DCH : Comment est née cette création intitulée Bruitage  ?
Rebecca Journo
 : Ce qui nous a attirés, Mathieu Bonnafous et moi, c’est la continuité avec notre travail précédent. Depuis quelques créations, nous explorons la synchronisation en direct entre le geste et le son, cette manière de créer une image hybride, sonore et visuelle. Bruitage pousse cette recherche plus loin, en réponse notamment à Les amours de la pieuvre, qui reposait entièrement sur la fabrication du son en direct. Ici, nous avons voulu aller plus loin dans l’exploration de matières concrètes, d’objets, en nous inspirant du bruitage cinématographique. L’idée, étant de chercher des textures, des bruits minuscules, pour donner vie à l’image. Comme au cinéma, où le son participe pleinement à la construction de celle-ci.

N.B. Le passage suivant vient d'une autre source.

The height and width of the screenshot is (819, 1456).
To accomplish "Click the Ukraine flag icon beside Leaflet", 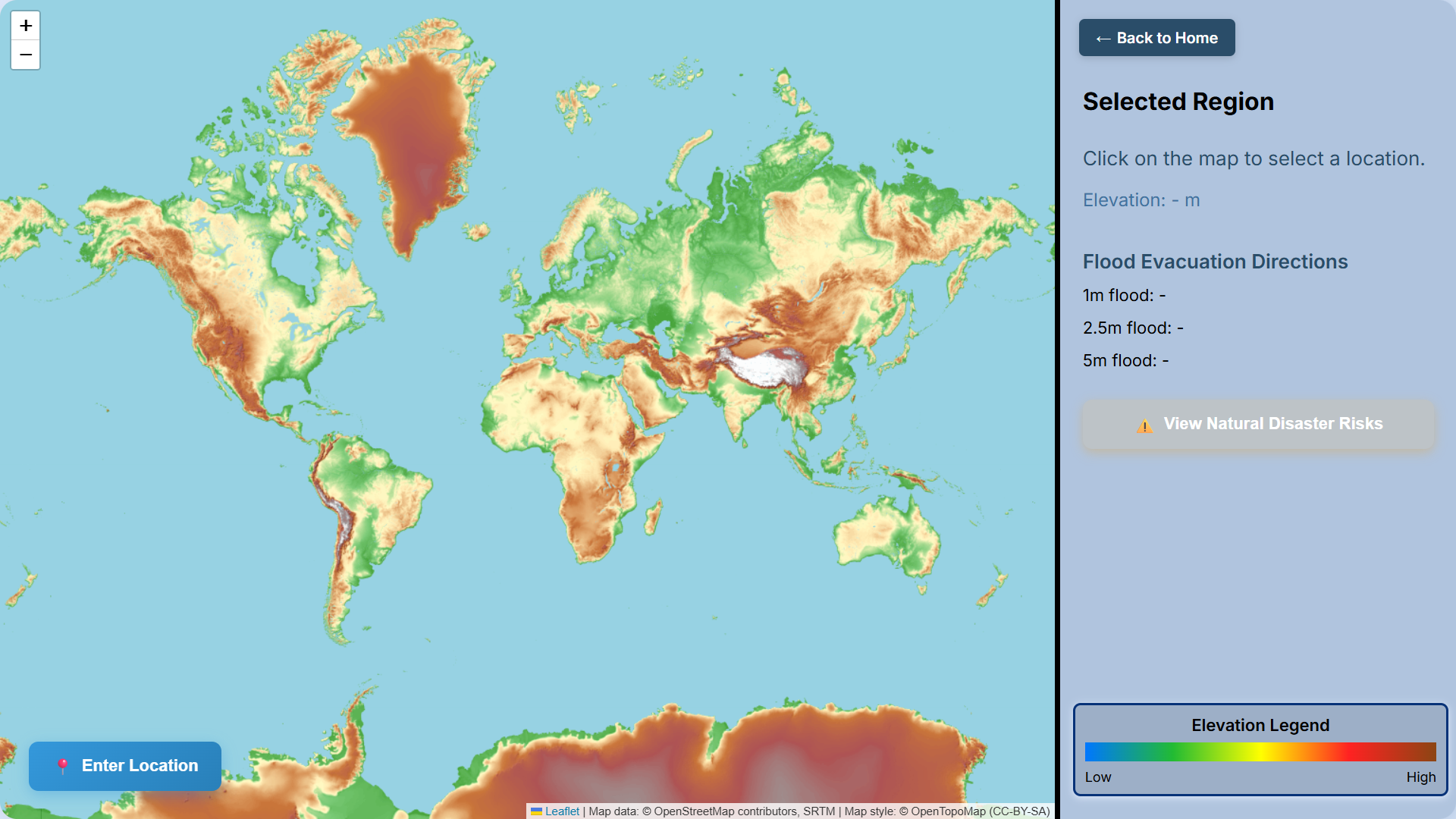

DCH : Mais le bruitage implique aussi un écart entre le son tel que nous l’entendons, et l’imaginons, et sa source réelle…
Rebecca Journo :
Oui, c’est tout l’intérêt. Le bruitage est un collage, une illusion. L’objet qui le produit n’a souvent rien à voir avec ce qu’il représente. Ce détournement crée une magie, une étrangeté qui nous fascine. Et ce procédé inspire aussi notre recherche chorégraphique et dramaturgique : comment détourner un objet, même s’il n’est pas présent sur le plateau ? Dans Bruitage, les objets sont ordinaires, glanés dans des brocantes, des bric-à-brac. Rien de spectaculaire. Mais on cherche les sons qui peuvent dialoguer avec le corps, sans pour autant sonoriser le corps. C’est une recherche de mariages heureux entre geste et son.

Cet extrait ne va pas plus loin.